* [Sezione di testo]

#####

Una donna a volto scoperto, tra donne completamente velate con il burka

Fuorché il silenzio

Vietare alle donne di lavorare nelle ONG, e serrare le finestre che affaccino sui luoghi frequentati dalle donne. Sono solo la più recente stretta, in avvio di 2025, di una morsa che il regime talebano talebano opera sul mondo femminile in Afghanistan dal suo ritorno al potere.
Una realtà, quella delle donne afghane, che ritroviamo in un libro di recente pubblicazione, in trentasei storie autentiche e dirette: sono le protagoniste di ‘Fuorché il silenzio’ nato in contemporanea alle manifestazioni contro le leggi restrittive dei diritti delle donne, che si sono sollevate tra l’agosto del 2021 e l’aprile del 2022.

Un progetto, questo libro, che parte proprio dal 2021 e dalla presa di Kabul da parte dei talebani. Come ci racconta Shabnam, nome di fantasia dietro il quale, per protezione, c’è un’altra donna, che lavora per una organizzazione internazionale, vive tra l’Italia e l’Afghanistan e ha tradotto nella nostra lingua le storie di cui parleremo.

#####

* [Insieme di dati]

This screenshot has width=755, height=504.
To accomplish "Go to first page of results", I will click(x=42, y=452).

#####

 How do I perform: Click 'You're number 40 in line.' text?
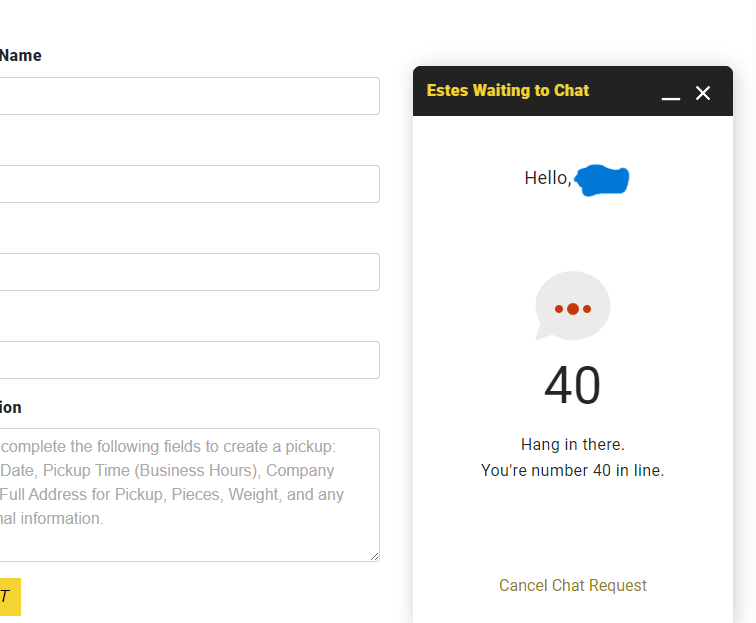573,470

#####

* [Esercizio assegnato]
Nel testo sulle donne afghane, riporti la parte che si apre con le parole contenenti "Una realtà, quella" e si chiude con "di cui parleremo.", rinominando "libro" in "volume".

* [Esito del compito]
Una realtà, quella delle donne afghane, che ritroviamo in un volume di recente pubblicazione, in trentasei storie autentiche e dirette: sono le protagoniste di ‘Fuorché il silenzio’ nato in contemporanea alle manifestazioni contro le leggi restrittive dei diritti delle donne, che si sono sollevate tra l’agosto del 2021 e l’aprile del 2022.

Un progetto, questo volume, che parte proprio dal 2021 e dalla presa di Kabul da parte dei talebani. Come ci racconta Shabnam, nome di fantasia dietro il quale, per protezione, c’è un’altra donna, che lavora per una organizzazione internazionale, vive tra l’Italia e l’Afghanistan e ha tradotto nella nostra lingua le storie di cui parleremo.